My reading has been pretty serious this summer. I finally finished the adaptation of Anne Frank’s The Diary of a Young Girl, I’ve read two accounts of the Japanese internment, I’m in the middle of a story about Nazi saboteurs, and to round it all out, I picked up another graphic novel about the Holocaust.

Survivors of the Holocaust: True Stories of Six Extraordinary Children
Edited by Kath Shackleton. Illustrated by Zane Whittingham
Sourcebooks eXplore, October 2019, $19.99
Recommended for grades 5 and up

Sourcebooks isn’t necessarily known for publishing graphic novels, but they did a wonderful job with Eion Colfer’s Illegal. Survivors of the Holocaust is a slim but not so little graphic novel (it’s just under the 100-page mark) that tells the story of six children and how they survived the Holocaust. Each story is markedly different, and even I, who thought I was seasoned in the different sorts of survival stories of the era, found myself fascinated by “new” stories of survival.

Heinz’s life was turned upside down when Hitler came to power; Heinz escaped to Canada, but that did not guarantee his freedom. Trude was sent to London and didn’t really settle very well. Ruth was reunited with her family, but her exit from Germany was miraculous. Martin was on the famed Kindertransport. Suzanne was hidden on a farm and lived a very solitary life. And Arek described his experience in Auschwitz.
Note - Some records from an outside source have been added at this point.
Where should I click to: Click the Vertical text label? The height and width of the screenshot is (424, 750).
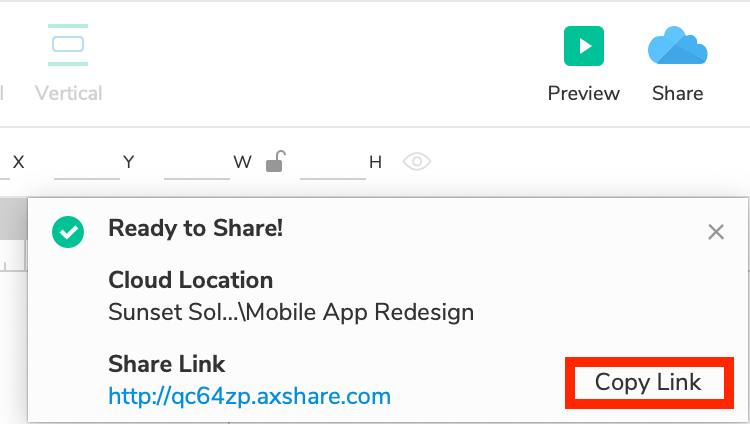click(x=68, y=93)
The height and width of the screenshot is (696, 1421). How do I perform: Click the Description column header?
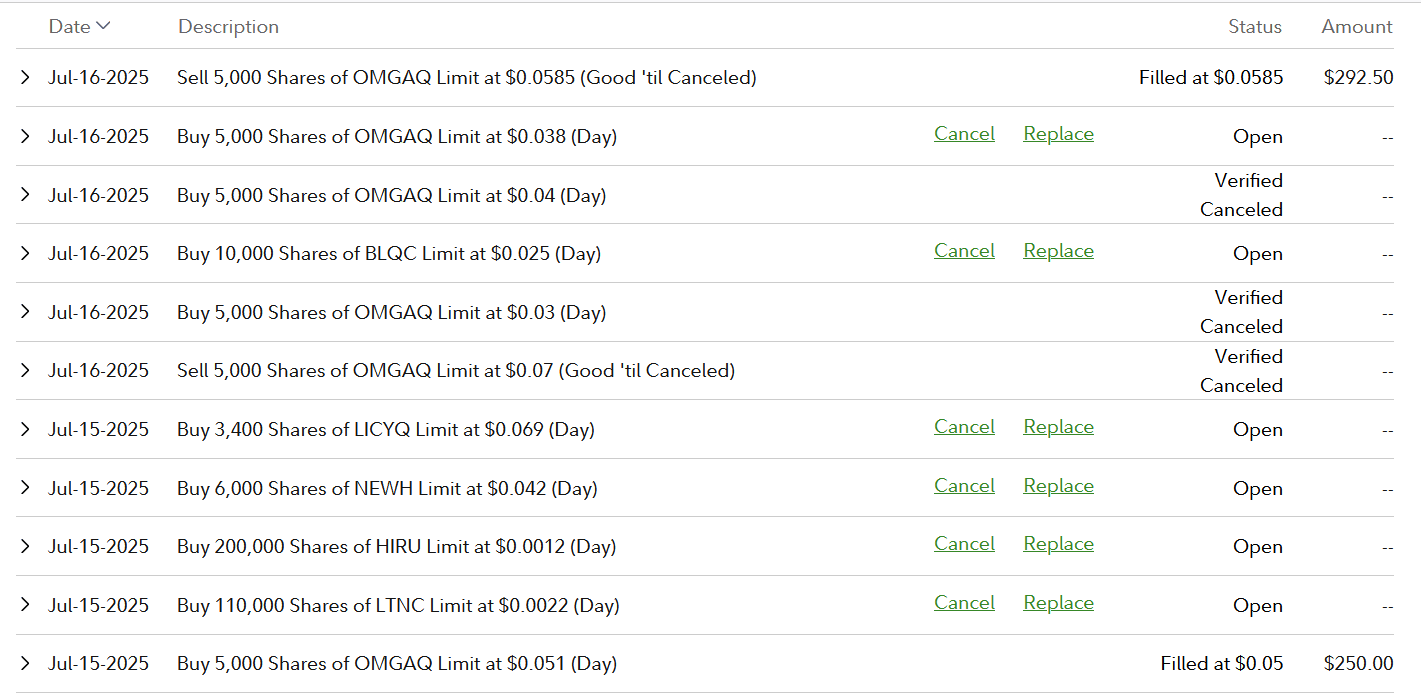click(x=228, y=27)
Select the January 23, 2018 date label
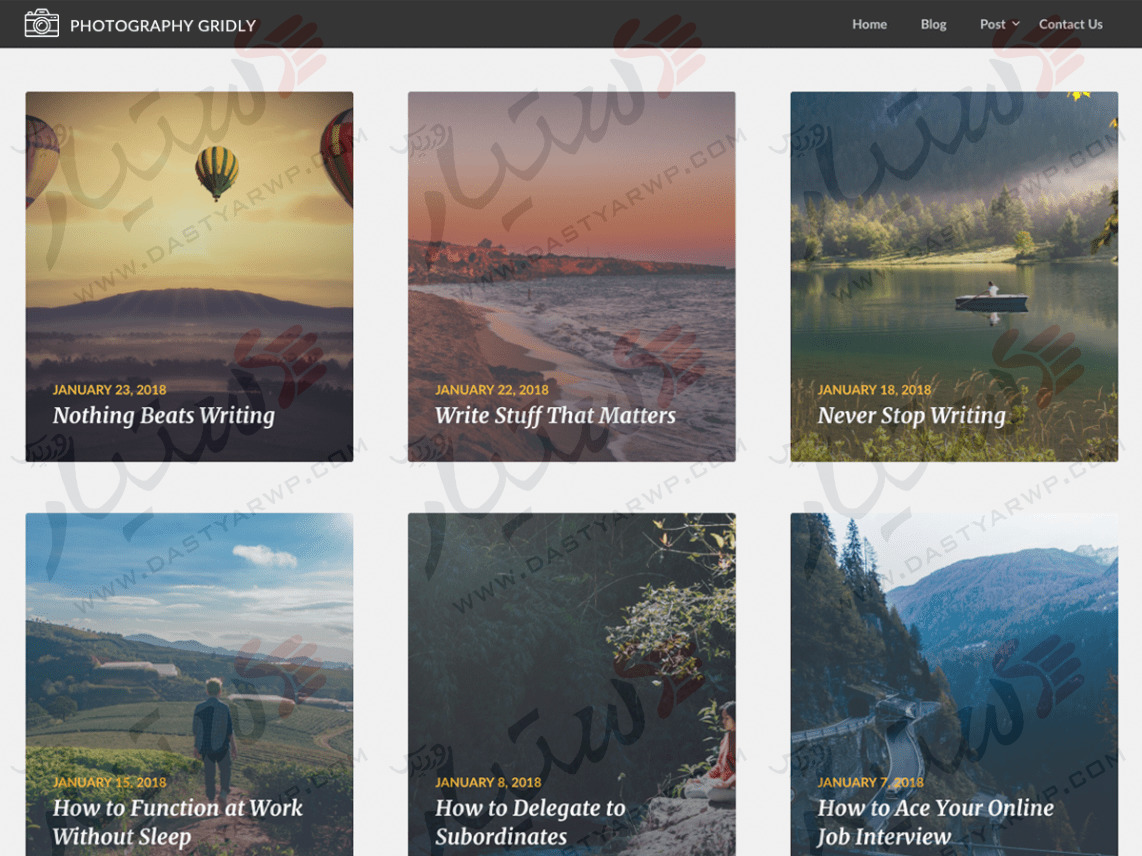The image size is (1142, 856). click(x=109, y=390)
The stories aren’t all that detailed, and each could all be a book of their own. But it’s a glimpse. Each of the stories give you a sense of the loss and cruelty faced by the Jews during World War II. The artwork has a funky and chaotic feel. Figures are all over the place and images pop out of panels. It felt like the artist was trying to mimic the chaotic feeling of the time.

The book includes a nice amount of backmatter. It gives us a “what happened next,” with a current photo of the survivor and more details of what happened to them after the war. There’s a glossary and a timeline.

This is a good and compelling introduction to the Holocaust, although young readers who don’t have any background knowledge might need a bit of help, because it is meant to be narratives, not a history of the Holocaust.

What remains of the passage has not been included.